Goal of the exercise :: Below are the records; copy out every line that holds the word "agent".

Task material ::

::::::::::

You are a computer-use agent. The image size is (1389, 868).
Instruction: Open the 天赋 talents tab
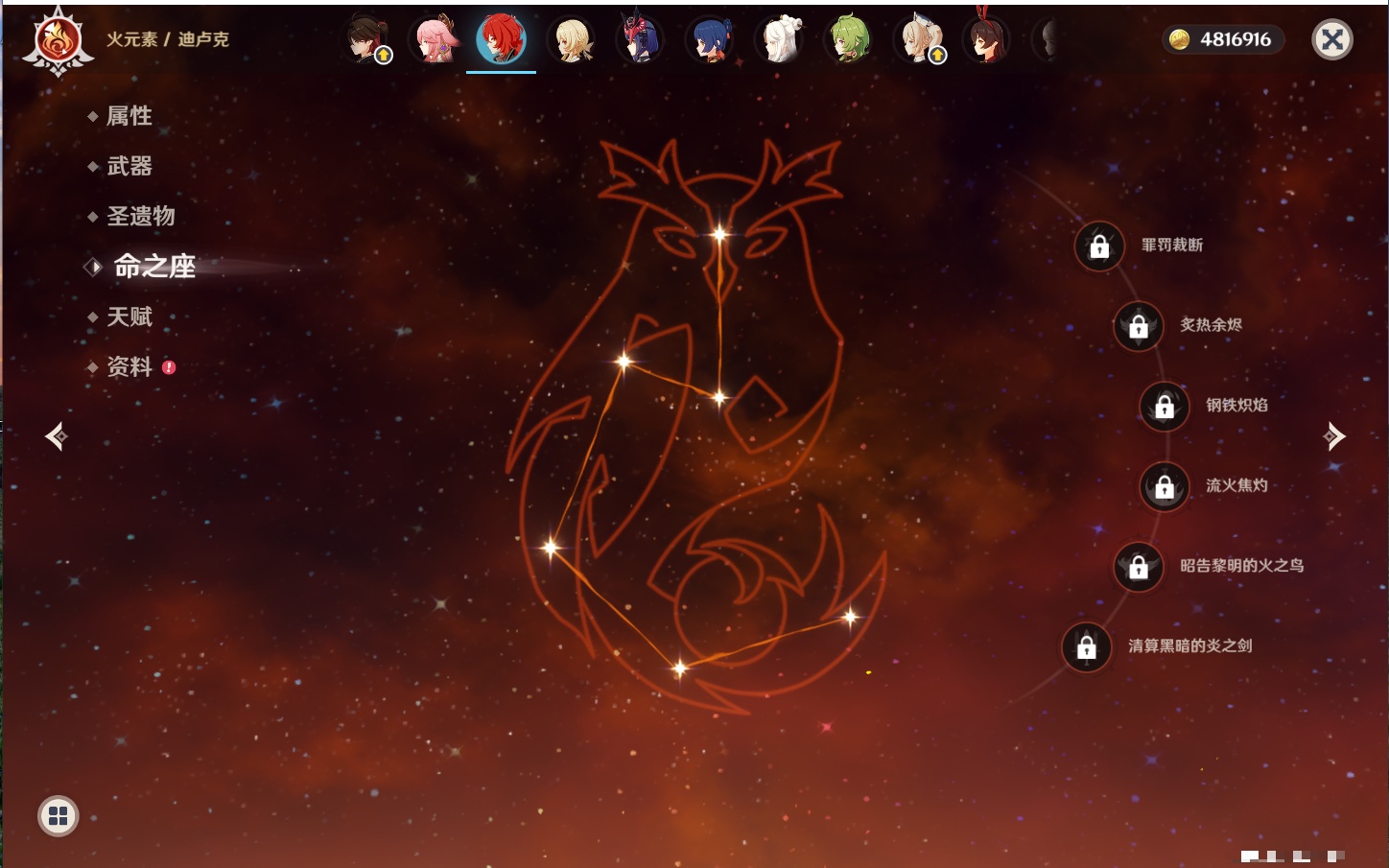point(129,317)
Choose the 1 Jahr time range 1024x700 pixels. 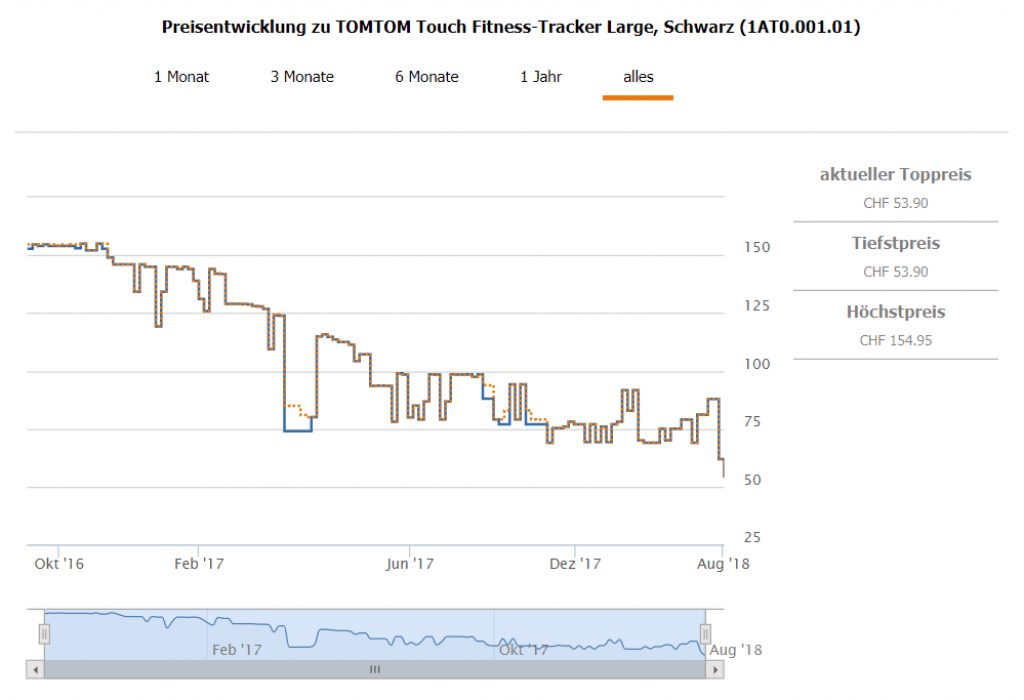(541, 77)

::::::::::

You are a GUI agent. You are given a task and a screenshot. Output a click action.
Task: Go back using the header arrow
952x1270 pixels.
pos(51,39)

::::::::::

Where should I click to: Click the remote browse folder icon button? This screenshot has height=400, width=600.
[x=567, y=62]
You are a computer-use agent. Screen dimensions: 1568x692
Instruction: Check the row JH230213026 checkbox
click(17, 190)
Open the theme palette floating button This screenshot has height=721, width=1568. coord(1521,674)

::::::::::

Answer box ::
You are a computer-use agent. The image size is (1389, 868).
You are a GUI agent. You are given a task and a screenshot. Output a click action.
You are a computer-use agent. Screen dimensions: 1568x692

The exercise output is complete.